In the talk on leading through change below, how many times must something be repeated in different mediums before it sticks?

*** EXERCISE TEXT ***

You are in that for a particular reason. And as a leader, it becomes your responsibility to really parse that out and bubble that up and make it, that shared focus. The next one is to make a plan and then to plan, to deviate because it's bound to change. So if you are able to present a plan and maybe one more and as this picture shows maybe a plan C as well, you're building resilience. This is not a sign of weakness and it's not a sign of showing that, ok, that, you know, you don't know what you're doing. You extremely well know what you're doing, but you're just prepared and you're also being resilient and there are different ways to or, or different aspects of it. It could be radically diff plan B could be radically different from plan A. But I think the Uber point that gets conveyed is that look even, I don't know what's happening, there's going to be some change that's coming. It could be the known change or an unknown change. But here's how we're going to get together and go through it because we have a few different tactics up our sleeves, we are ready and I think it's extremely empowering to know that, ok, I have something in my control that I can take care of and then of course, communicate, communicate, communicate.

Um It is um something which cannot be said enough, how to have consistency, how to have repeated communication. It drives alignment and you know how you may have heard how it takes about 7 to 8 times to repeat something in different mediums before that actually sticks. I think it's true. And especially when you are going through some kind of a change, you're not even focusing when it's said to you directly being able to say that over and over again, I think has a lot of value. So this allows you to drive alignment and then I wanted to quickly also add some reminders. So yeah, you know, you have that five points that are good things to keep in mind to say, ok, if I did did this, I'm most likely be able to navigate. But here are some reminders as well for you as a person because gosh, I had to remind myself repeatedly on this one is that you gotta be positive for your team for your organization and sometimes it's really hard, um maybe you have to fake it to make it, you know, or fake it till you make it, but you have to stay positive because there are positives even in change, there are positives that you can rely on your team.

For instance, gives is probably a big source of that. The other piece is to connect to the bigger picture again. Going back to that, uh you know, that hardwired sense to really focus on what is immediately in front of you during change. Well, you have to force yourself out of it and look past that horizon because that's what you can share with your, with your uh team or, or your organization to say here is the bigger picture. Here's how we connect to it. Here's what is the role we're gonna play. And that might even transcend that change, being able to do. That is something that will make you a true leader and it might require some forcing. But if you can force yourself to do it, that is a cool uh way to lead through change. And also this is a great time to learn, you know, not only you yourself, but with your team, I like to share books uh with my team to say, look, this is what I'm planning to read. It's not even a book that I might have read. In fact, it's, it's a way to set a goal for us together and we are able to do that and grow together and then finally taking care of yourself if you can't take care of yourself, um Ask your spouse to help you, ask your friends to help you.

*** End of EXERCISE TEXT ***
*** GIVEN ENTRIES ***

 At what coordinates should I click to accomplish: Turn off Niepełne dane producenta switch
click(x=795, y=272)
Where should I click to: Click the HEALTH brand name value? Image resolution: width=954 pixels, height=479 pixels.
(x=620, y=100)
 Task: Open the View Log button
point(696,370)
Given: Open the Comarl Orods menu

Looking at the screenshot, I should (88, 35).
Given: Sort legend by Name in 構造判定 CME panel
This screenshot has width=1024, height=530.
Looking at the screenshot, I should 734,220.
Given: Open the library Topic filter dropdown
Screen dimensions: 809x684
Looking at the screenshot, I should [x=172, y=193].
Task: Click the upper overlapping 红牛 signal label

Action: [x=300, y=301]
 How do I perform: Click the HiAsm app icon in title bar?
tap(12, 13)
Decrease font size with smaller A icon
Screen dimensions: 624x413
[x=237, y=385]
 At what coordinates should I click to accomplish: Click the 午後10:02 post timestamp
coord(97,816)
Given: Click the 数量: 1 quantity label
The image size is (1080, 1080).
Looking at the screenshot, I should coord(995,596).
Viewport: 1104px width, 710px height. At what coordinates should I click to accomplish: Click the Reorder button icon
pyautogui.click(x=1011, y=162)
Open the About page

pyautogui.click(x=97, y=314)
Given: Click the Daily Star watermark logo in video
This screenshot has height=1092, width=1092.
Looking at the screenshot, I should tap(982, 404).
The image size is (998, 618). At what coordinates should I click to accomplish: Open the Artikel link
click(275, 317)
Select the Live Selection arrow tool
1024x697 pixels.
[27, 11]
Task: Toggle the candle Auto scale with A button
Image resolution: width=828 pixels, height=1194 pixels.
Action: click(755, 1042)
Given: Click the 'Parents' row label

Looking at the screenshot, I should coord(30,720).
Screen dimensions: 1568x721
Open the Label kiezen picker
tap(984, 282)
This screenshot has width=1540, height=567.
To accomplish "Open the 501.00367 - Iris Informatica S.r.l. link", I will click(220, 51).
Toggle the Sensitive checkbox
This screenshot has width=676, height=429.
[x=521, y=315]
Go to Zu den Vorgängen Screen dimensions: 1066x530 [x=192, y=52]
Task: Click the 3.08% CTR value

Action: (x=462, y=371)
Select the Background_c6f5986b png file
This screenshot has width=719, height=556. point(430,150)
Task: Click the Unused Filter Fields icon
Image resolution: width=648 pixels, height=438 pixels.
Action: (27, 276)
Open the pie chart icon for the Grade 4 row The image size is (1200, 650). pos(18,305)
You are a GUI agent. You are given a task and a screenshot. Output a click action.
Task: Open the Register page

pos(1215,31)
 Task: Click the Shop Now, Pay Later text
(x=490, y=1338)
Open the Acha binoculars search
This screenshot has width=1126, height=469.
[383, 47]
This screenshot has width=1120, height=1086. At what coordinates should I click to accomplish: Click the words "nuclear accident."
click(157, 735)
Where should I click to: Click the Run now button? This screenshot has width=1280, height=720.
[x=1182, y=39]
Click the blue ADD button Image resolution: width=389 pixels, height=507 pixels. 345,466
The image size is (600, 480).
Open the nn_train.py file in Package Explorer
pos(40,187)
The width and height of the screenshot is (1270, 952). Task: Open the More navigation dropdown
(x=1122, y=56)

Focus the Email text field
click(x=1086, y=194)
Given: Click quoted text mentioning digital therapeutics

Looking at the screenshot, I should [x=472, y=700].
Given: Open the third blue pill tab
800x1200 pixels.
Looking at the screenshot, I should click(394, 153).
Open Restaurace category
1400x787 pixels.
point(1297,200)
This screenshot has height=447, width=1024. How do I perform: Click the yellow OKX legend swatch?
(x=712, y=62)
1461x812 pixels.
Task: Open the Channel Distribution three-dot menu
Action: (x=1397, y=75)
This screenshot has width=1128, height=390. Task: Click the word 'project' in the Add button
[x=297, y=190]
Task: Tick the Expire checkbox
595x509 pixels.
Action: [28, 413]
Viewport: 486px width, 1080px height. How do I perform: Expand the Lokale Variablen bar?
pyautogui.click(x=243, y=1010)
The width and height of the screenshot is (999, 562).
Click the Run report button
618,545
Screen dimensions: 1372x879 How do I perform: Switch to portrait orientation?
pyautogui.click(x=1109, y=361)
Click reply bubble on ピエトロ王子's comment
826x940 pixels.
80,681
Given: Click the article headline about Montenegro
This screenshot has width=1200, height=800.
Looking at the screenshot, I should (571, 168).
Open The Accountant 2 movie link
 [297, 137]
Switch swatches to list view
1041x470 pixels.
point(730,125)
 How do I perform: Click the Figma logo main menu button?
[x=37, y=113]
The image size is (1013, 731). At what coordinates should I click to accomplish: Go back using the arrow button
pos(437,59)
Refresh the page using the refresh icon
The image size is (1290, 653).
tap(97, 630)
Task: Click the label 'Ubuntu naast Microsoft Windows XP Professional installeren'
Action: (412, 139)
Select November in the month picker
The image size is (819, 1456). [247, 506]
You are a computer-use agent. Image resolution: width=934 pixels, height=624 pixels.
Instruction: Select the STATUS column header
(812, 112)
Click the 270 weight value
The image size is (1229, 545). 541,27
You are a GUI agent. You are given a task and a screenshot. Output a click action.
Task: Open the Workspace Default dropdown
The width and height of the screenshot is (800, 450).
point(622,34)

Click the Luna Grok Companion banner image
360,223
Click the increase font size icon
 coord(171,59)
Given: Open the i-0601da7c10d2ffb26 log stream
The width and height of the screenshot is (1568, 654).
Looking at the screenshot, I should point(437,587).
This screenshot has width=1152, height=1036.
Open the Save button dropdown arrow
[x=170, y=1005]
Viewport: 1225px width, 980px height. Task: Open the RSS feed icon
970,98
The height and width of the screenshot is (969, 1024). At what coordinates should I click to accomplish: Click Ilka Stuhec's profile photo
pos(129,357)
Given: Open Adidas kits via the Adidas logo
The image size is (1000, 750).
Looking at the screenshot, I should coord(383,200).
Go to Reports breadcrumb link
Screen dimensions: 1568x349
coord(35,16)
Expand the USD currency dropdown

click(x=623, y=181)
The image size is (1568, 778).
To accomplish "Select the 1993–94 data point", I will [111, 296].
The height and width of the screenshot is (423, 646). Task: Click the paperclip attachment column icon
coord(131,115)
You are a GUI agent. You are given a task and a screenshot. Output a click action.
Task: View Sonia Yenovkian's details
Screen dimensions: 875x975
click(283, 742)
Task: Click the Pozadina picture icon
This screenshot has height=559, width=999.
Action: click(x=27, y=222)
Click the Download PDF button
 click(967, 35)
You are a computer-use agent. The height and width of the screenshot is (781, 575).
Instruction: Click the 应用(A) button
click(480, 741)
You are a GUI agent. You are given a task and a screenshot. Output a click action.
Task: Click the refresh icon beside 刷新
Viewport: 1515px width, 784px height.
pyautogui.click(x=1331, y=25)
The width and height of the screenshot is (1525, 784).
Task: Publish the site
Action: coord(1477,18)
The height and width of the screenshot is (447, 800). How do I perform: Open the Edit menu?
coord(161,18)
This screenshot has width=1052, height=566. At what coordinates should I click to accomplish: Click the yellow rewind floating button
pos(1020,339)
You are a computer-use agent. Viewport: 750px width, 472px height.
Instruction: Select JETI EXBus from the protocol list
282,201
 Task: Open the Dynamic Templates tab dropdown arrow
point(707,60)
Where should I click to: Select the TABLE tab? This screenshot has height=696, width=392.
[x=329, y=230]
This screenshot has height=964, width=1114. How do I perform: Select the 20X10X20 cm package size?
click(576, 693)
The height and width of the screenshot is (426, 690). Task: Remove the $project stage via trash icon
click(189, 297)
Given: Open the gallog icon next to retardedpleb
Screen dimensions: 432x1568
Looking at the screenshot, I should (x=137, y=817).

*** End of GIVEN ENTRIES ***

#### RESULT
About 7 to 8 times.